ぼくの気ままなnostalgic journeyです。

井上和男編 『小津安二郎全集』

2010年10月11日 | 映画
 
 井上和男編『小津安二郎全集』(新書館)を買ってしまった。

 「小津の映画を全部見てもいないのに、脚本を読んでどうするのだ」とも思ったが、“若人の夢”から始まって、“女房紛失”、“会社員生活”、“肉体美”、“結婚学入門”など、今日ではフィルムが残っていない作品のせめて脚本だけでも読んでみたいので買ってしまった。
 日本映画の草創期に一体どんな学園ものが撮られていたのか、また、家庭もの、サラリーマンものも一体どんなものなのか、映像で見られないのは残念だけど、活字で読んでみることにした。

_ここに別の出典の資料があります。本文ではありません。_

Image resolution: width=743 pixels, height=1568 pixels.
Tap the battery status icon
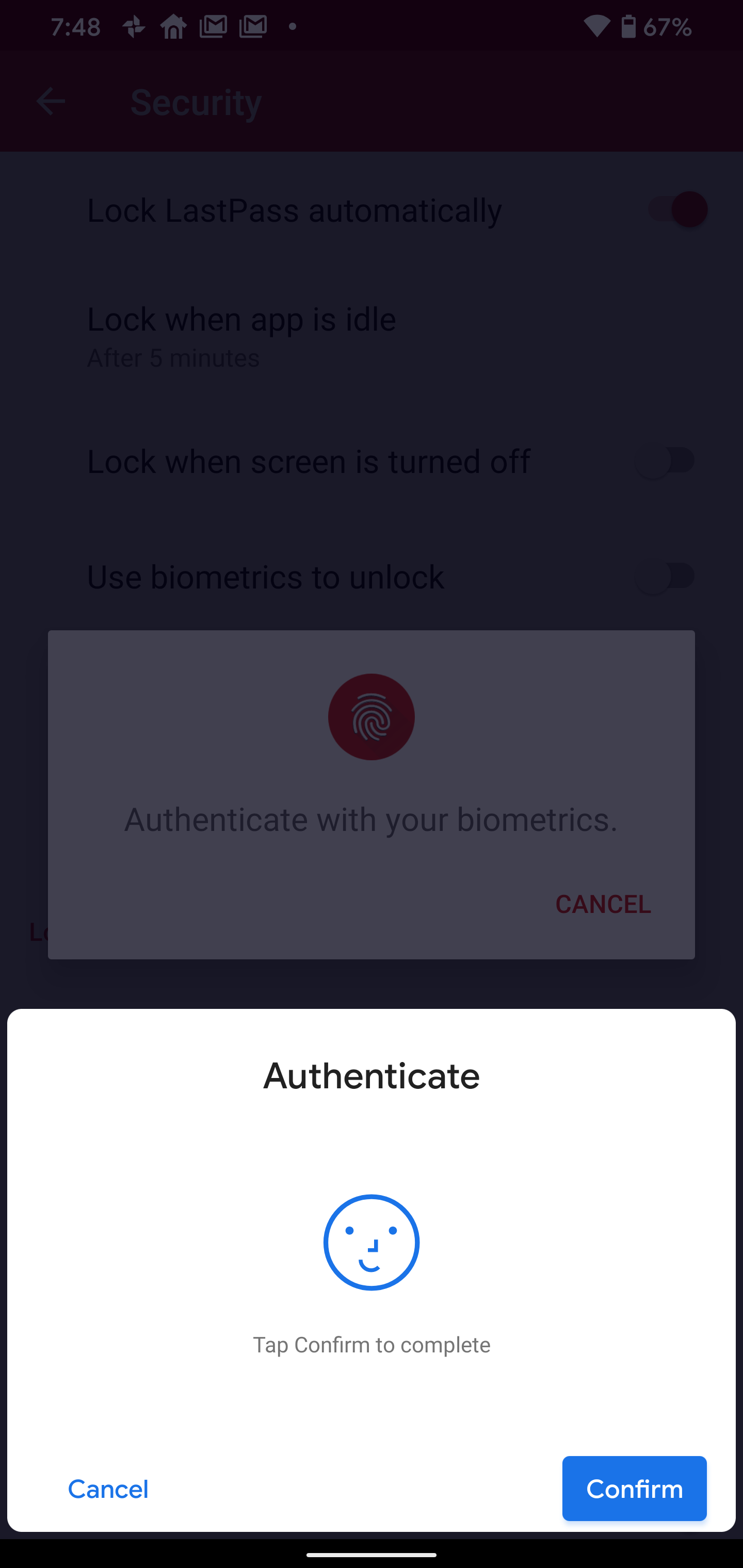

 もともと、ぼくは本が好きで、野球でも映画でも関連する本を読まないと自分の脳みその中の落ち着くべき場所に落ち着かないところがある。
 映画に関しても、若い頃には佐藤忠男の『映画と人間形成』(評論社)や『映画の読み方』(ジャコメッティ出版)を読み、30代には川本三郎を読み、「キネマ旬報」の『アメリカ映画作品全集』(ヨーロッパも日本も)を読み、芳賀書店の『アメリカ映画史』だの「監督シリーズ」も読んだ。
 50代になって再び映画(ただしDVD)を見るようになったのも、芦原伸の『西部劇を読む事典』(NHK生活人新書)を読んだのがきっかけだった。そして、60歳になったこの夏からは、せっせと小津安二郎関係の本を読んでいる。

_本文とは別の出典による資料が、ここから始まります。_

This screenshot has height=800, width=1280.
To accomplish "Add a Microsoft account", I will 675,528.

 思い返すと、ぼくの映画本の読書歴は結構古く、昭和30年代にさかのぼる。当時、アルス児童文庫というシリーズがあったのだが、父親がその中の1冊を執筆していたので、わが家にはこのシリーズが全巻そろっていた。
 その中に『映画の話』という1巻があって、それを読んだ記憶がある。今は手元にないが、ネットで調べてみると飯島正執筆のようである。他のことは何も覚えていないが、この本はビットリオ・デシーカの“自転車泥棒”のストーリーに従って、スチール写真がたくさん掲載してあった。おそらく子供向けに「映画の見方」を解説していたのではないかと思う。
 
 ということで、小津も映画だけでなく本を読まないと気が済まないのだが、『小津安二郎全集』は、まず別冊を読んだ。40頁弱の小冊子には、編者の井上和男と佐藤忠男、川本三郎の鼎談、井上による「私的小津論(ひと・しごと)」という小津論の2本が掲載されている。
 両方とも面白かった。多くの納得のいくことと、いくつかの納得できない記述に出会ったが、いずれにしても、井上や佐藤の小津の映画や人物に対する愛情が行間にあふれていて、読んでいて気持ちがいい。いくつか小津に関する本は読んだが、深いところで小津に対して距離のある著者の書いたものは、映画論としては立派なのかもしれないが良い読後感は得られない。

 井上は、小津の助監督だった塚本芳夫の葬儀までを切り盛りしたことから小津の寵愛(?)を得ることになったというが、塚本が急死してご両親が上京するあたりは感動的である。書いてあることには同感するところと、同感できないところがあったが、小津に対する尊敬と相互の愛情が感じられて気持ちがいい。
 “風の中の雌雞”を評価し、“東京暮色”の有馬稲子や“秋刀魚の味”の岩下志麻をほめるあたりは同感し、“東京暮色”の主人公は笠智衆だとする小津自身の発言に(佐藤を引用して)反論するところなどは同意できない。ぼくは笠智衆に引きずられすぎる嫌いがあるのだが、あの映画ではずっと笠智衆が気になってしまった。同じ“東京暮色”のラストシーンを激賞するところも違う。妹(有馬)があんなことになって姉(原節子)が上野駅に来るわけはないだろう。あのホームでの明大生たちの応援歌もいかにもレコードを流しているみたいで耳ざわりだった。
 “小早川家の秋”のラスト近くで、笠智衆と望月優子の農民夫婦が川で野菜を洗いながら、火葬場の煙突から出る煙を眺めて語るシーンも、ぼくは余計なものに思えた。まさに「砂利を噛まされた」思いである。

 しかし、“秋刀魚の味”について、中学校教師(東野英治郎)を軽侮し、かつては憧れだったその娘(杉村春子)の変貌に失望しつつ、実は、当の元生徒たち(笠智衆、中村伸郎、北竜二ら)自身にも老いが忍び寄っているという指摘もなるほどと思った。年をとって見ないとこの辺は分からないだろう。
 そして、“秋刀魚の味”が遺作では小津が気の毒だ、という野田の言葉に対する異議も頷ける。できれば“大根と人参”も見たかったが、“秋刀魚の味”で映画人生を閉じたことでも、十分に余韻は残る。

 不帰となった入院生活の際に、退院の時のことを心配して痩せた体型に合うように背広を注文した話、野球でアキレス腱を断絶させた時に背負った小津に比べて、棺桶があまりに軽くて泣いたところなどがいい。
 香典を回収に来た松竹の経理部長を追い返したために、城戸四郎から婉曲に解雇を言い渡され、その場で松竹をやめてしまうのも潔い。

 * 井上和男編『小津安二郎全集』(新書館、2003年)の箱。

 2010/10/10 きょうは46年前のきょう、東京オリンピックの開会式があった。土曜日で、東京は雲ひとつない晴天だった。